YOUR TASKS:
- A) In the passage on potassium, how much potassium does granite dust contain?
- B) Please carry on the passage about potassium, starting after its final sentence.

PAGE TEXT:
In humans and animals alike, the body definitely wants potassium and if necessary will go to great lengths to get it. Take children for an example. It does not always please mothers when children eat dirt, but perhaps that is because they do not realize that instinctively children find the potassium needed for their bodily growth in the dirt.
A horse will chew the wood of his stall because the wood contains potassium. Put a section of tree limb in the manger for him to chew on, and he will stop chewing his stall. Calves will not chew the wood of their pens if apple cider vinegar is added to their drinking water. If cows are fed ocean kelp they will leave off licking their iron stanchions.
In the course of my interest in potassium as a means to winning the contest between bacteria and body cells, I applied potassium associated with other minerals to the soil in my flower garden. I had used potassium each year but then it occurred to me that what I was using lacked the associated minerals found with potassium in Nature.
Barre, Vermont, being the largest granite-cutting center in the world, I decided to try adding granite dust which, as it comes from the dust-removing device, is fine, like flour. Granite dust contains 5 per cent of potassium, and has associated with it sixteen minerals. When I applied it to the soil around my garden plants, a number of things happened.

DATA SUPPLIED:

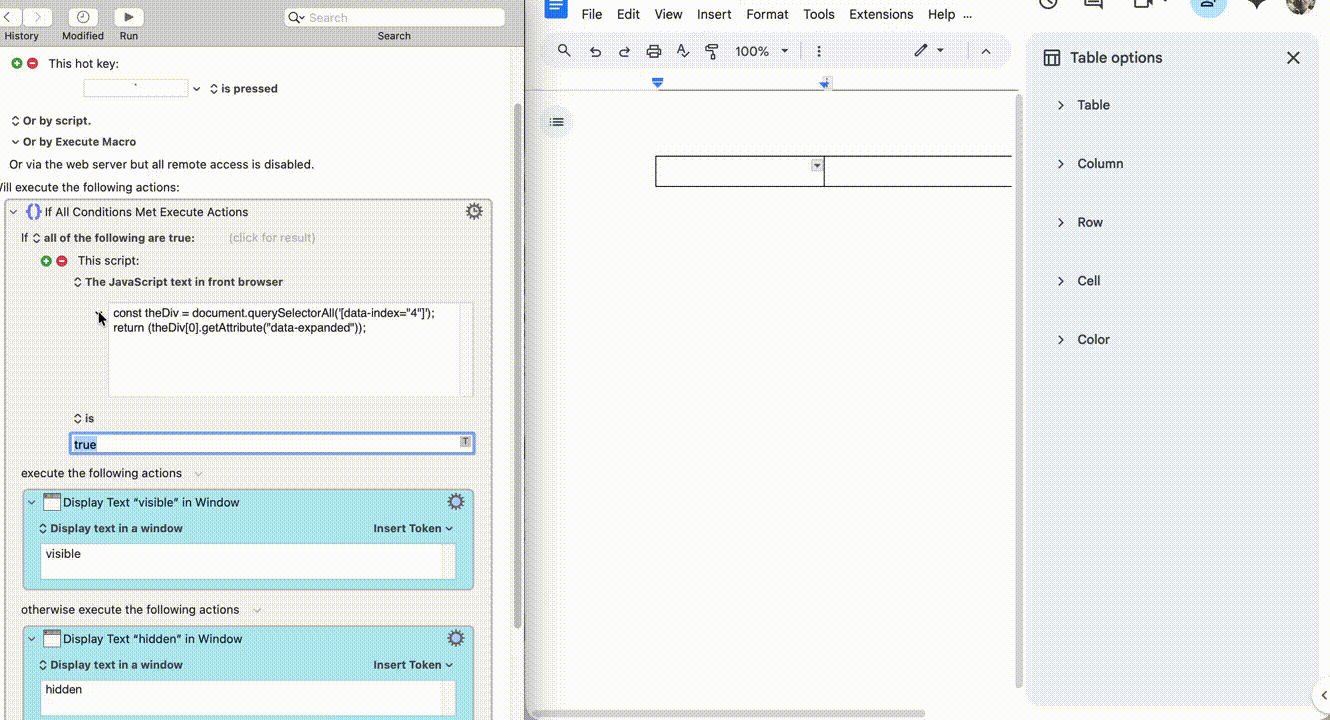
Task: Select the Paint format roller tool
Action: click(x=712, y=51)
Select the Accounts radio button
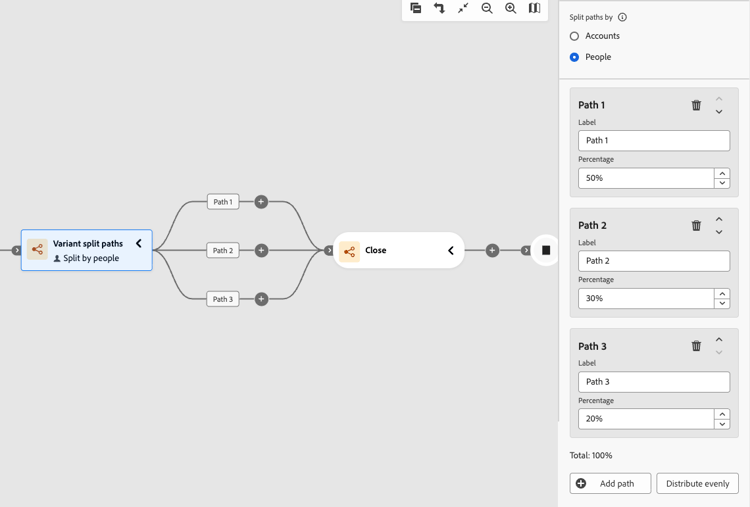 point(574,36)
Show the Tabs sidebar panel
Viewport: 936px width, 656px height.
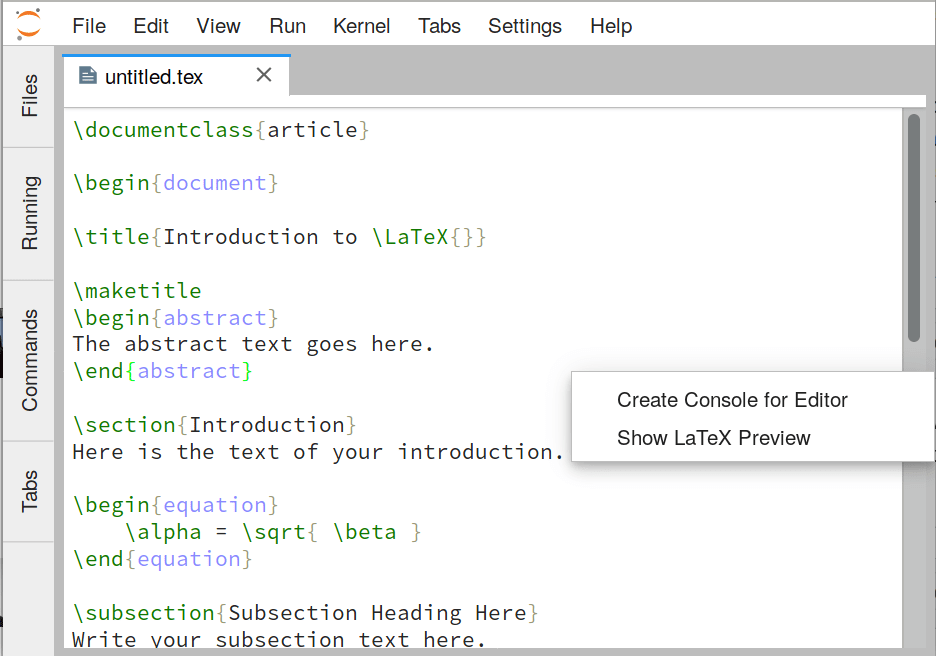tap(29, 492)
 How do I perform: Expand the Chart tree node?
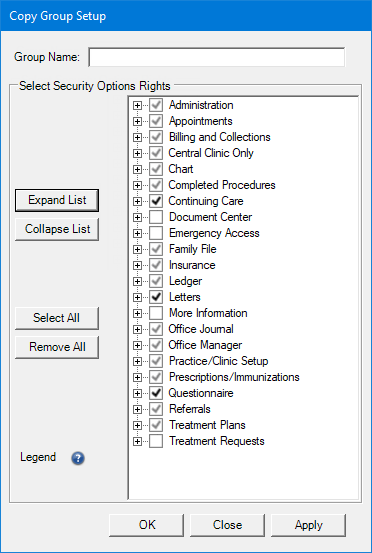137,170
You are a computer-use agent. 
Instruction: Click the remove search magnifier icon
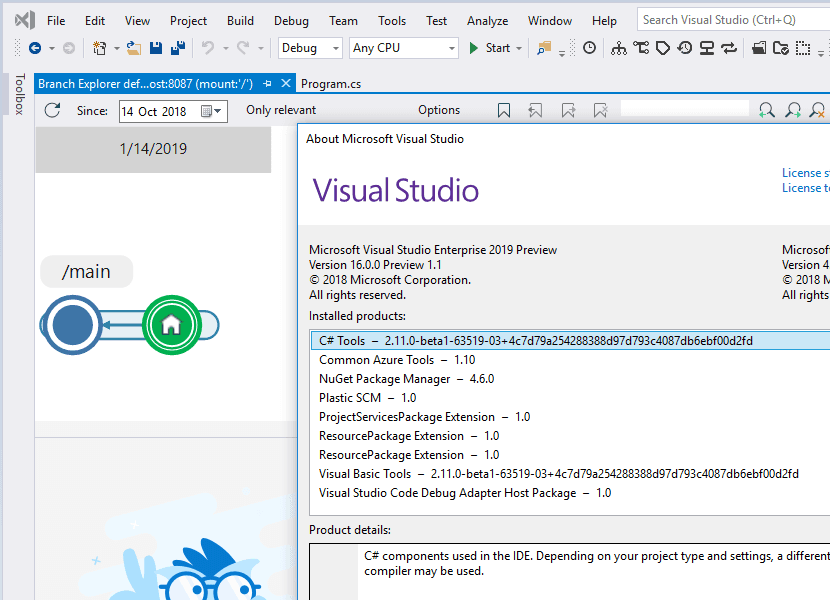click(x=818, y=110)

ACTIVITY ANSWERS:
- A) 5 percent.

- B)
Among my flowers, I have 125 plants of delphinium. Each year I had been having to combat a tiny mite which caused the leaves to curl up and turn black. These harmful mites were so small that I had to use a magnifying glass in order to see them crawling on the leaves. I used a spray but it did not do away with them. When I added the granite dust to the soil around the plants, these harmful mites deserted my garden and have not returned.
It has not been necessary to spray my collection of 60 rose bushes since I began applying the granite dust to them in the spring, midsummer, and fall. I have come to the conclusion that potassium alone is not as effective in producing results as potassium with associated minerals, some of which must activate the potassium.
Vermont folk medicine holds potassium to be the most important mineral, in fact the key mineral in the constellation of minerals. It is so essential to the life of every living thing that without it there would be no life. Nature has flung it about with such prodigality that one may say it is among the most generously and widely distributed of all the tissue minerals. Yet, notwithstanding its diffusion over the whole earth, the mineral potassium never occurs in a free state. It is never found pure, but always in combination with an acid.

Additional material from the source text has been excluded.